湯沢町は中国人スキーヤーが増えていたが、今季はさっぱり。同町観光協会が町内のスキー場や宿泊施設の数カ所に聞いたところ、12月の滑り出しの時期、中国人団体客の予約は前季の20〜10%まで激減していた。さらに今年3月まで、ほとんど予約が入っていない状態だった。

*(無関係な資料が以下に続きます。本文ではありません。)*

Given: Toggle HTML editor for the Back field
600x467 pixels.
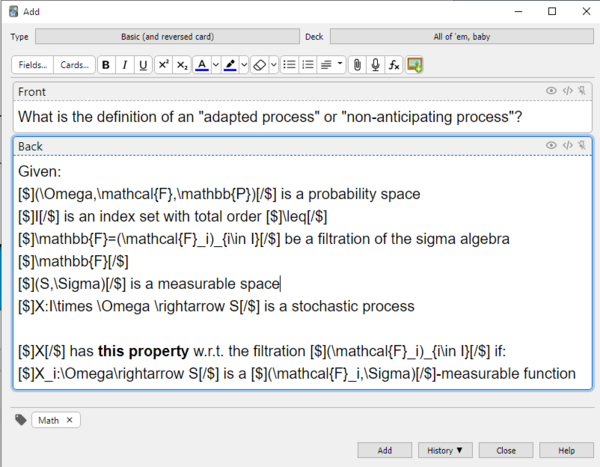Looking at the screenshot, I should [x=567, y=146].
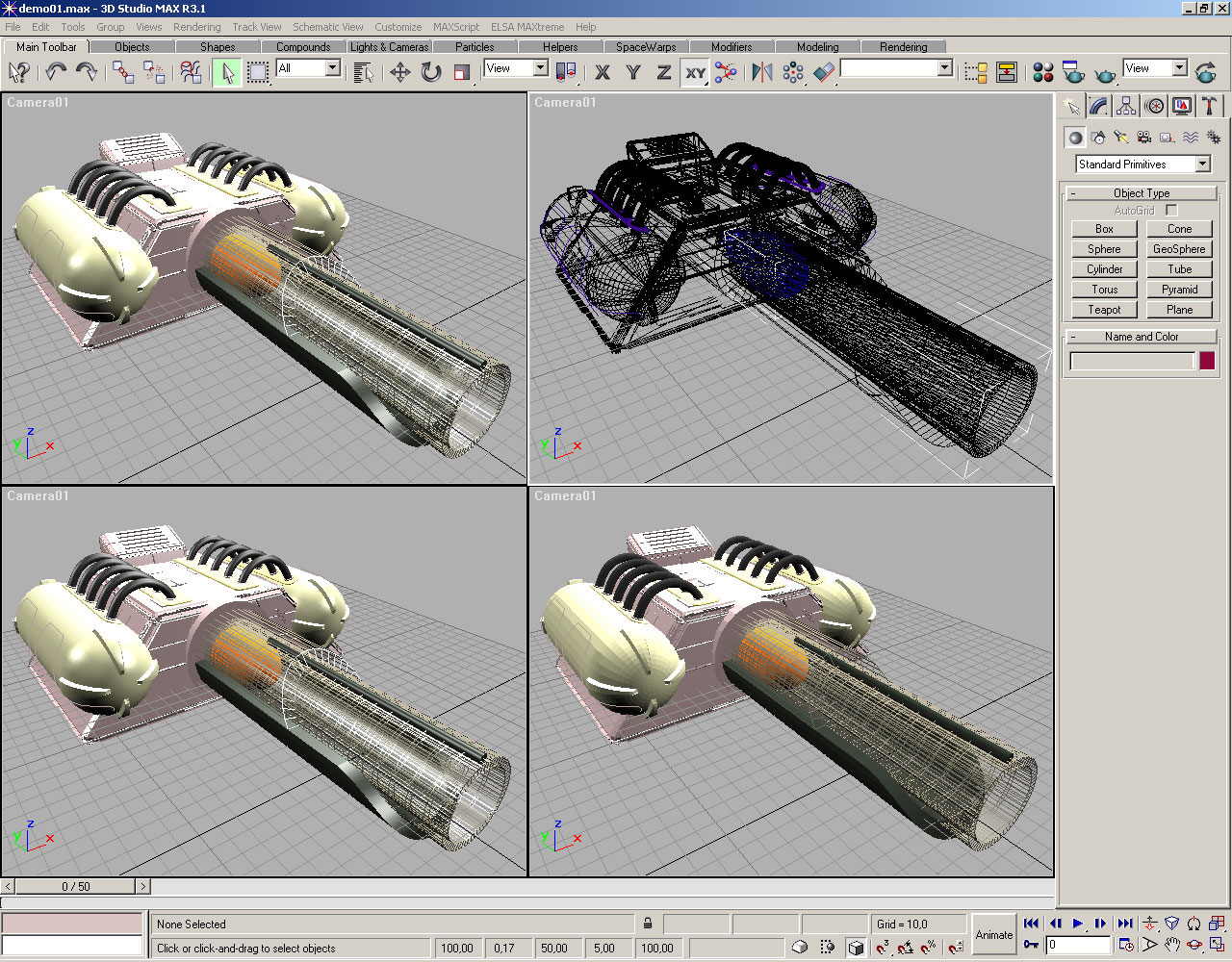Open the selection filter All dropdown
Image resolution: width=1232 pixels, height=962 pixels.
click(332, 68)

同協会はJR越後湯沢駅構内に案内所を設けている。訪れた外国人にスキー場への行き方などを説明しているが、職員の一人は「今季は中国人がだいぶ少ない印象」と話す。
同町と同協会は数年前から中国の旅行会社などに出向き、スキー場を売り込んでいる。中国からは、新潟空港や羽田空港から上越新幹線や関越道を使えば比較的スムーズに到着できることもあり、同町を訪れる中国人スキーヤーは団体客を中心に増えていた。

努力した成果が出始めていたところだっただけに、関係者には歯がゆい思いが募る。日中関係が改善されれば、中国人スキーヤーも戻ってくると予想されるため、同協会は「できるだけ早く関係修復してほしい」と願う。

一方、妙高市のスキー場関係者も日中関係の改善に期待する。

赤倉観光ホテルスキー部門の後藤幸泰支配人代理(40)によると、外国人はオーストラリア人を中心に欧米人や韓国人が主力。中国人スキーヤー減少による影響はさほど大きくないという。

とはいえ、妙高を訪れる中国人は富裕層を中心に4、5年前から徐々に増えており、今後、有望なマーケットになると見ている。後藤代理は「日本人のスキー客が減っている分、中国人には期待している。今は数が少なくても妙高を気に入ってくれた中国人が国に帰って宣伝してくれれば、次につながっていく。こういう形で空白期間ができるのは残念だ」と漏らす。

県観光局広域・国際観光室は「(昨年9月の)尖閣諸島国有化以降、中国から県内の観光地を訪れる団体客の動きがパタッと止まった」と説明。一部の個人客に期待を寄せるが、日中のあつれきに解決の糸口が見えない中、「この冬は(団体の)中国人スキーヤーは厳しいのではないか」と見る。

同観光室の今井剛室長は「中国の旅行会社を新潟に招いたり、中国の政府筋に誘客を働きかけたりする努力は続けている」と説明する。